In six short years, three new varieties of high yielding, stem- and yellow-rust resistant wheat have been introduced to Kenyan farmers, three are in the pipeline, and 16 other varieties have been released or are in advanced testing by national partners in the rest of the wheat-growing world, according to Dr. Macharia Gethi, director of the KARI-Njoro research station.

“Now it is in the hands of farmers to adopt the new varieties and promote them in their fields,” said Ravi Singh, distinguished scientist for CIMMYT, who accelerates the wheat breeding cycle through the Mexico-Kenya shuttle program, where stem rust resistant plants are selected and sent back to the international center for maize and wheat improvement in Mexico for further testing. CIMMYT’s extensive breeding program in wheat depends on stacking multiple race non-specific minor genes for resistance. 
This season, 27,000 lines from 20 different countries are being tested against Ug99. This collaborative screening effort benefits KARI in selecting lines that are well-adapted to local conditions and resistant to stem rust. When found to be superior yielding, they can be directly released as varieties. Nineteen varieties released in eight different countries is a direct outcome of the screening activities in Kenya.
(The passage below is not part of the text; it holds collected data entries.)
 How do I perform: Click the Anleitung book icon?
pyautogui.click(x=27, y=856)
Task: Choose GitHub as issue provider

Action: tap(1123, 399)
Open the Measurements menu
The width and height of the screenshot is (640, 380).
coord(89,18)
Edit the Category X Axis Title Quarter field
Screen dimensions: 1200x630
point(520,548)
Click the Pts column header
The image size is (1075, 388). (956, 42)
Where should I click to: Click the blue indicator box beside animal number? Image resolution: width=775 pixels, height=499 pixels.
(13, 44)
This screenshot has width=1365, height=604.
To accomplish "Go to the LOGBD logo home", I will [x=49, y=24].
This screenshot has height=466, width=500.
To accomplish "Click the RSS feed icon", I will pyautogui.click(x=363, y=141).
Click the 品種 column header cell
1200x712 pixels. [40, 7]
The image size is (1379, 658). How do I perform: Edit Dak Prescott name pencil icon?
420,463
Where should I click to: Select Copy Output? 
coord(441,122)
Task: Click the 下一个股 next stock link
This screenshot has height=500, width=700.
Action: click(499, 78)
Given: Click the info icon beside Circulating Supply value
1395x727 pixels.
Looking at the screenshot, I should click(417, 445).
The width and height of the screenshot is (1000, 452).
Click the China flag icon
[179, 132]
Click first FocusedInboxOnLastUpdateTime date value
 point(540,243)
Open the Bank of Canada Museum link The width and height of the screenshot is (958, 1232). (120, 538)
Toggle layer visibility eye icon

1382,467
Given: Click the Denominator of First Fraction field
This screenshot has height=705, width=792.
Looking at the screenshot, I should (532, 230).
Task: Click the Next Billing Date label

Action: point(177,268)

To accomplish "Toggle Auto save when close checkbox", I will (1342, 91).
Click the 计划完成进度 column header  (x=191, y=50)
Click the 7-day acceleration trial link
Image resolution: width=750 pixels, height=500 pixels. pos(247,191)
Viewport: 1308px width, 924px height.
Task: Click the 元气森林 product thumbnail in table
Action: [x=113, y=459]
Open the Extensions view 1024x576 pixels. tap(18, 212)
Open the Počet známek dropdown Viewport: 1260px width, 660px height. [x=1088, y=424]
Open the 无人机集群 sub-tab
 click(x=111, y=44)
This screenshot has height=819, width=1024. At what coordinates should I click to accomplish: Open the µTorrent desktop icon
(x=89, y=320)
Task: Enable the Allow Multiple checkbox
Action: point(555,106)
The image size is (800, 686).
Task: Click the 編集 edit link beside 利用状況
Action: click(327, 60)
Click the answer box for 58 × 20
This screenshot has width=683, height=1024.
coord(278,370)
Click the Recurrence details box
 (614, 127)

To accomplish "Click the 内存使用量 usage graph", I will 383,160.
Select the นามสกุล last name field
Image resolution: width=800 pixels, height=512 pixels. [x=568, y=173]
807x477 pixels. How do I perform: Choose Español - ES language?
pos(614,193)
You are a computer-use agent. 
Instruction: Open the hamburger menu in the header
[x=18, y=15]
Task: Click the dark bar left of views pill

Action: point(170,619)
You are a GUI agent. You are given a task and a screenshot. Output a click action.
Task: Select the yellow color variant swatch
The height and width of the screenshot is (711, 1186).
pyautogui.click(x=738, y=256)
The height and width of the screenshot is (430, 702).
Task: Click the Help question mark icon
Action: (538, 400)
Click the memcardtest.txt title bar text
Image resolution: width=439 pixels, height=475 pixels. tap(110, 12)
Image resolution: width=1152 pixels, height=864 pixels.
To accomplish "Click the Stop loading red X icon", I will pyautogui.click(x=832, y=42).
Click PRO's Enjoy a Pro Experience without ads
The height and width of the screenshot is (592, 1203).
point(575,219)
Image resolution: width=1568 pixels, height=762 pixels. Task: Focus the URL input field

“Rust disease chose Kenya, but what you have chosen is your response. We are very happy to partner together to serve smallholder farmers and protect food security,” said Katherine Kahn, the program officer for the Bill and Melinda Gates Foundation. “I want to thank Kenya for their global leadership.” Along with the Department of International Development in the UK, the Gates Foundation has invested more than US$68M in the DRRW project.

During the field day, Dr. Ephraim A. Mukisira, the director of KARI, confirmed that KARI was embracing advanced science and technology in more than 500 agricultural projects. “Technologies that are on the shelf at KARI need to move out to farmers,” he said. He said all Kenyans would benefit from public and private extension efforts, and bankers and government policy makers who enable progressive agronomic and market infrastructures.

“Global development partners who work and serve farmers will lead to a new Kenya and a new Africa, one that embraces science and technology," said Dr. Mukisira. "The importance of wheat cannot be underscored. This field day has exposed us to the achievements of collaborative partnerships. You have ignited a process that will impact the lives of the rural poor and the entire population of the global community. I am sure that because of this work, next year bread prices will be half the price of today."